▸ **Your goal**
Find the line containing "Where should I click to: Click", then return it and every line after it through the end of the records, exactly. Leave out pictures.

▸ **Dataset entries**
Segment Open
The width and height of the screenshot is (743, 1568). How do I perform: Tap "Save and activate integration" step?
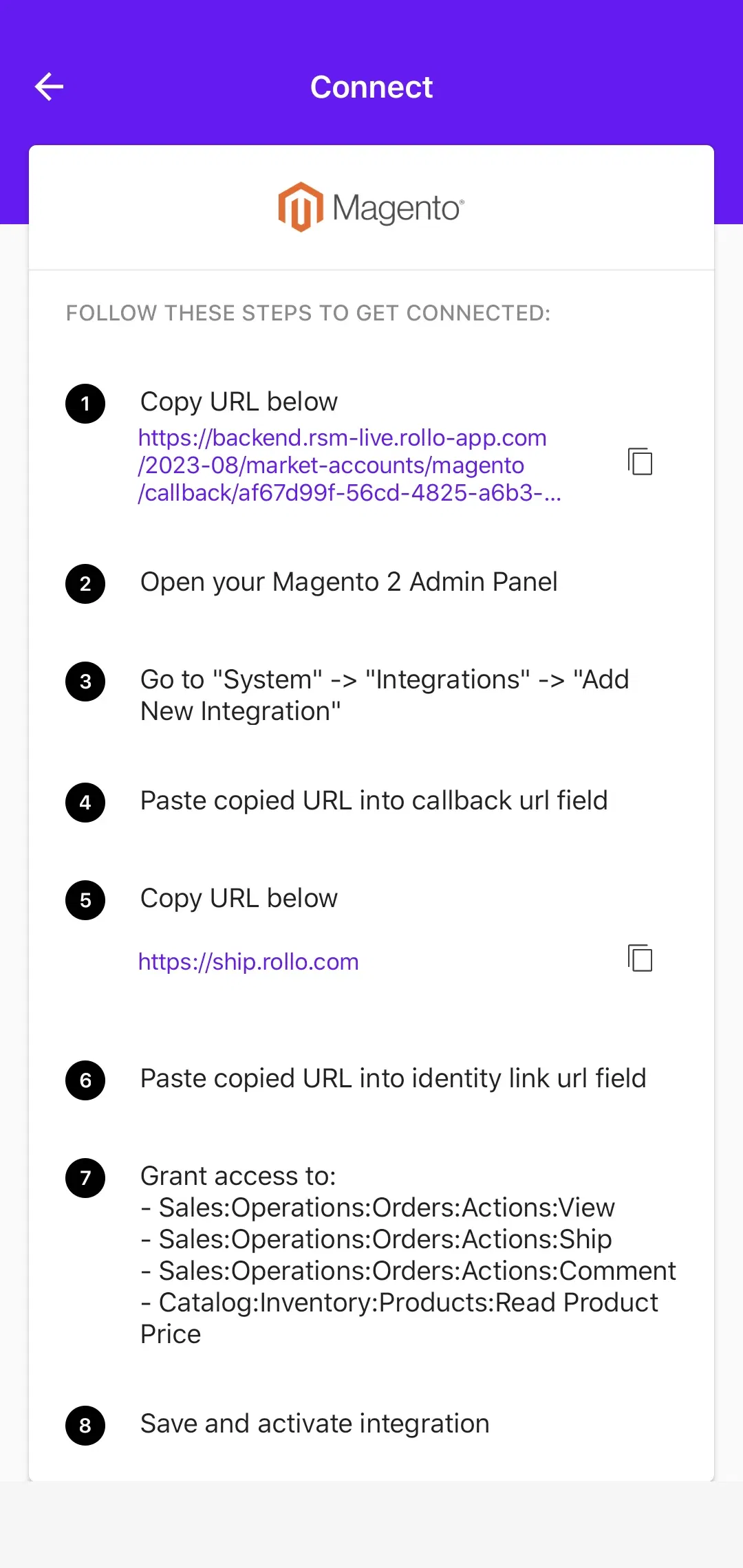click(x=315, y=1424)
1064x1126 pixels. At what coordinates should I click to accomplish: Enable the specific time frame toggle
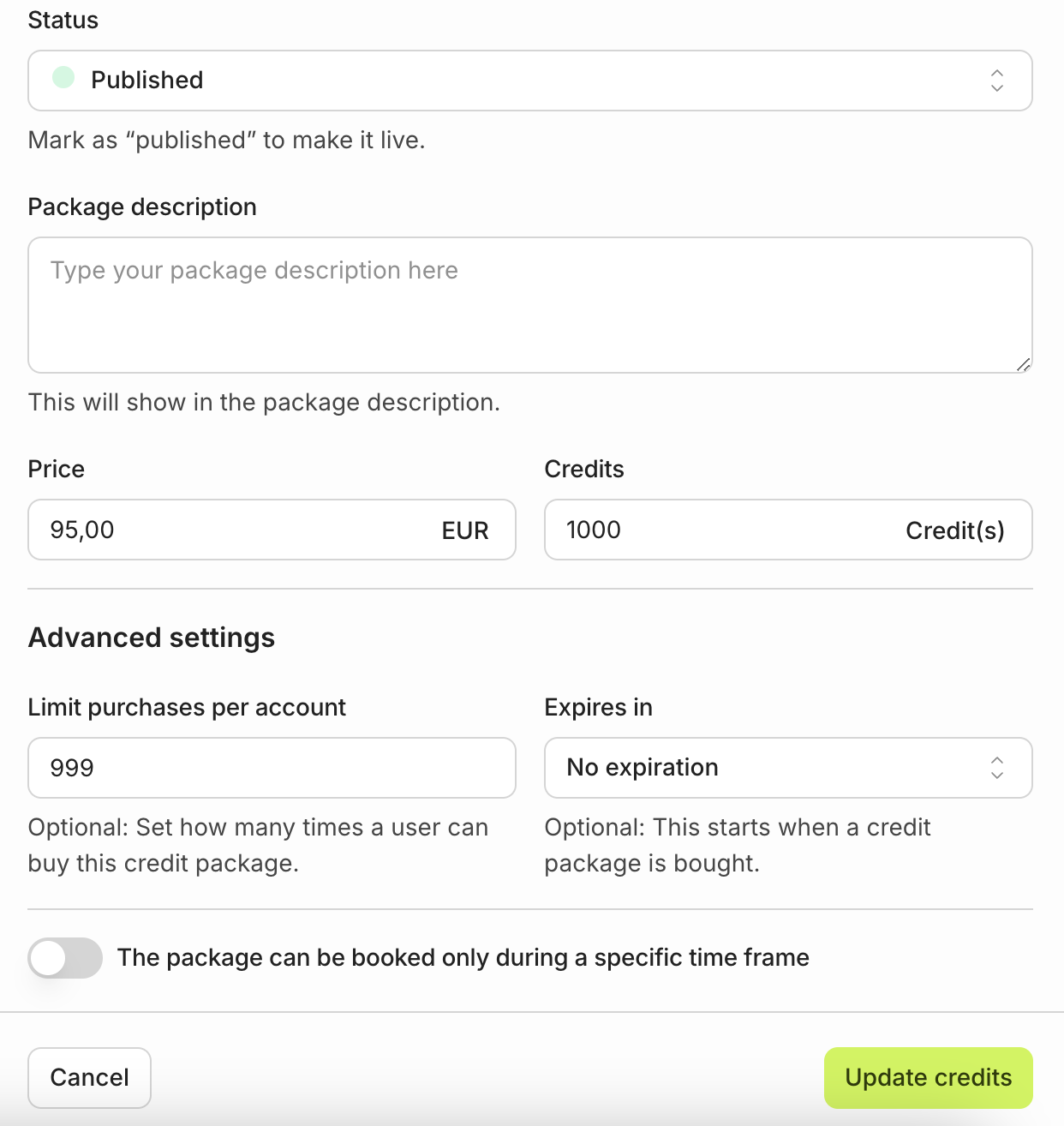65,958
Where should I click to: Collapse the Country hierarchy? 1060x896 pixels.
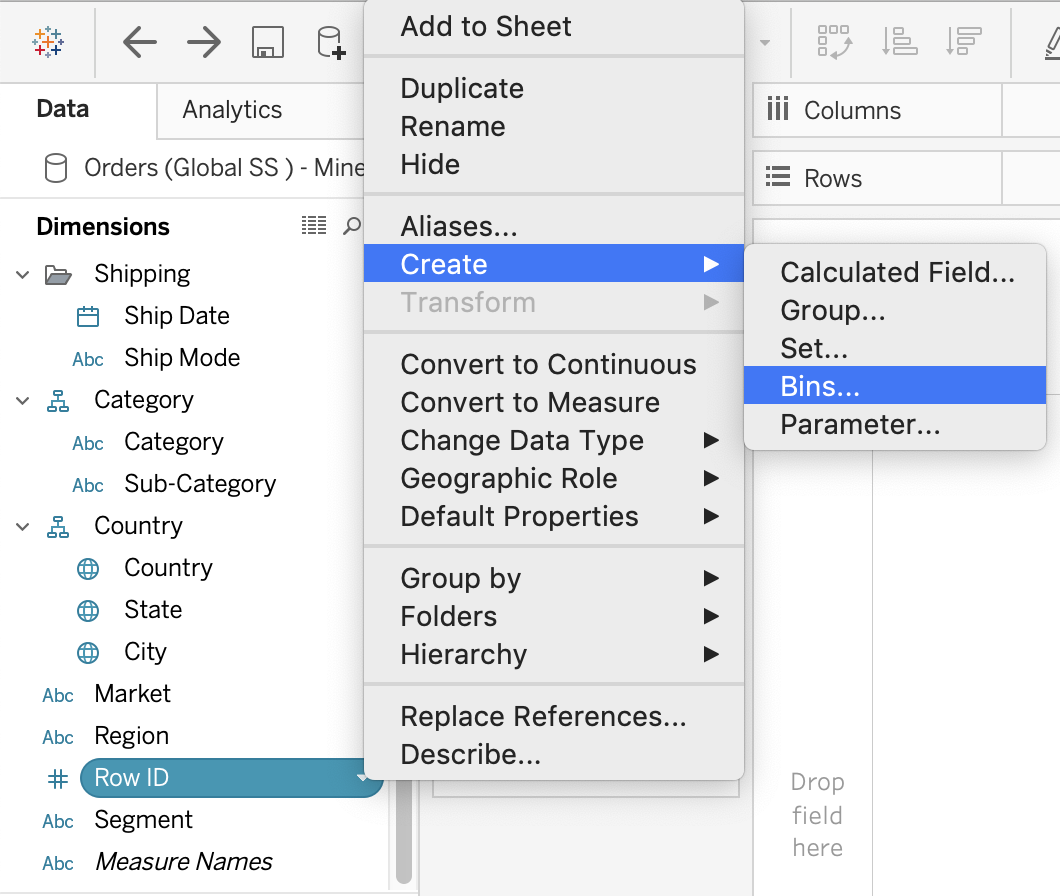[x=22, y=525]
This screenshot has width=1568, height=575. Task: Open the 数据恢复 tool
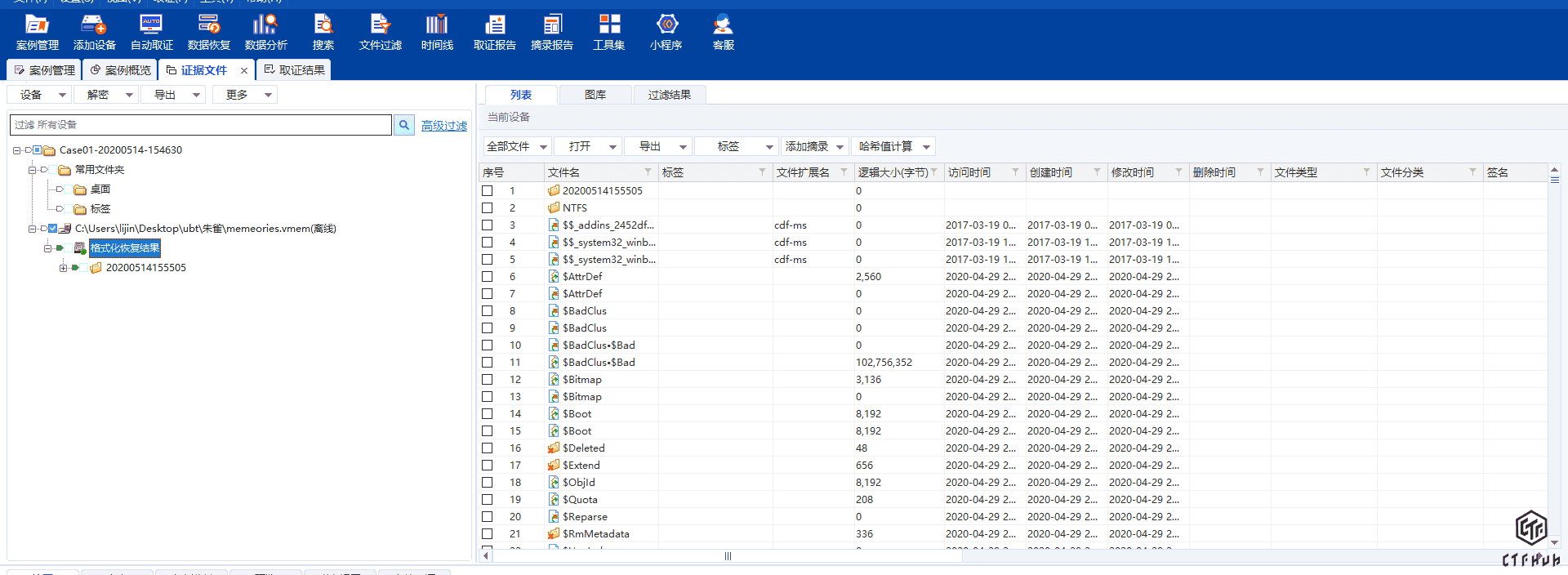click(x=208, y=32)
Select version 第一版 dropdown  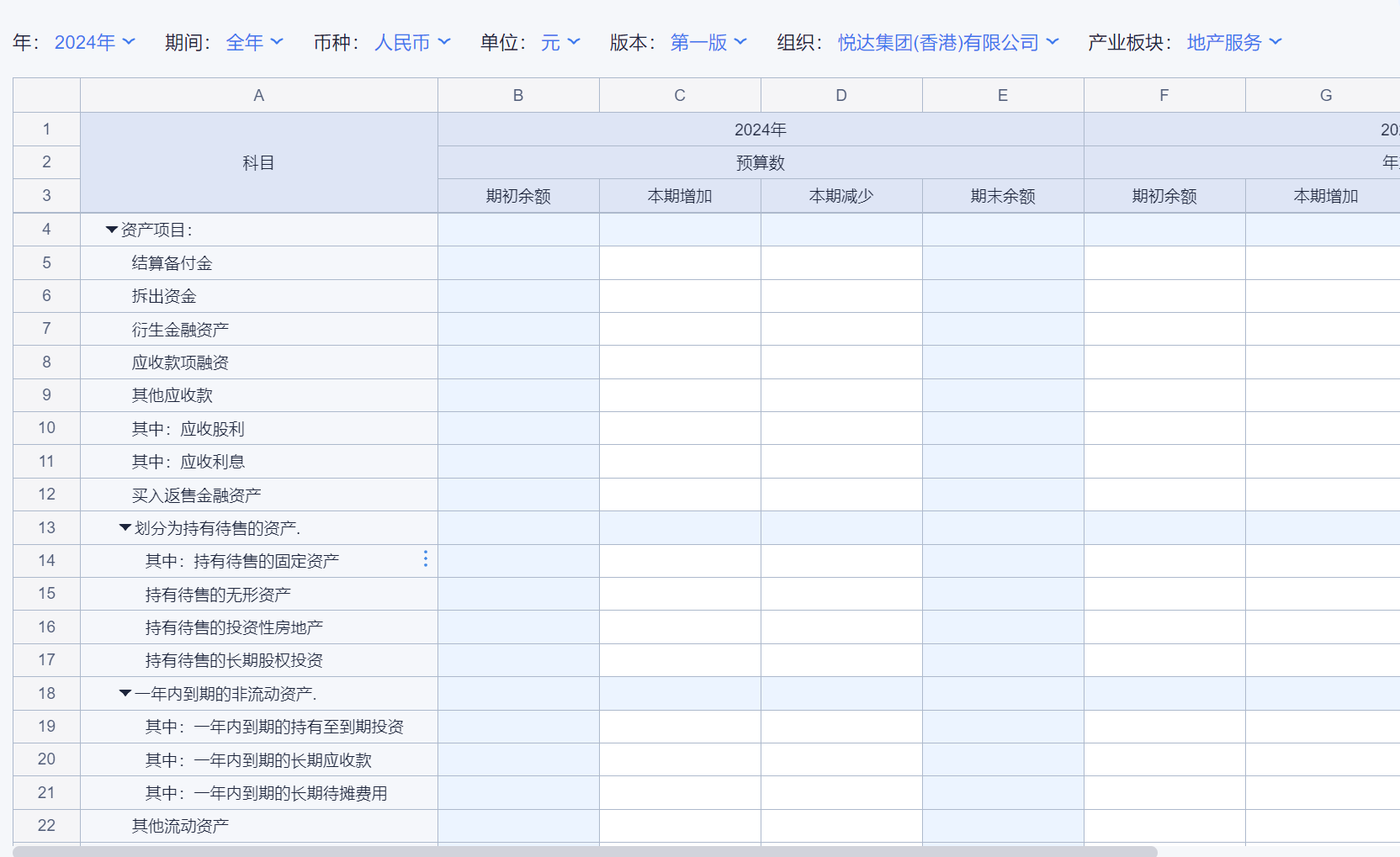point(708,42)
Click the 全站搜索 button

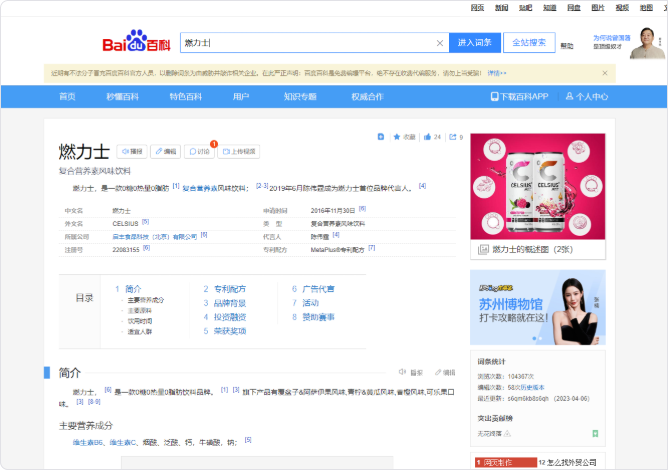[x=528, y=43]
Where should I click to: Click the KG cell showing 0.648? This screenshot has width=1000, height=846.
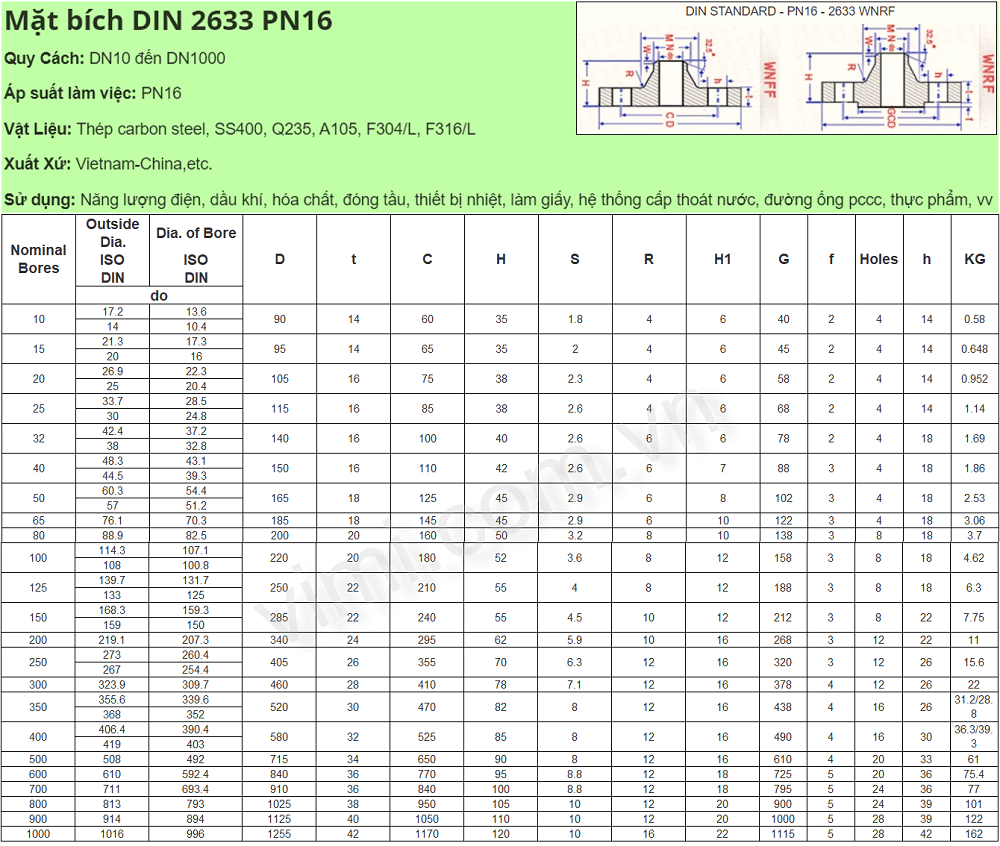click(x=974, y=349)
Segment Closed
▸ **Solved exercise**
Where should I click to: Click the KG cell showing 0.648? This screenshot has width=1000, height=846.
click(x=974, y=349)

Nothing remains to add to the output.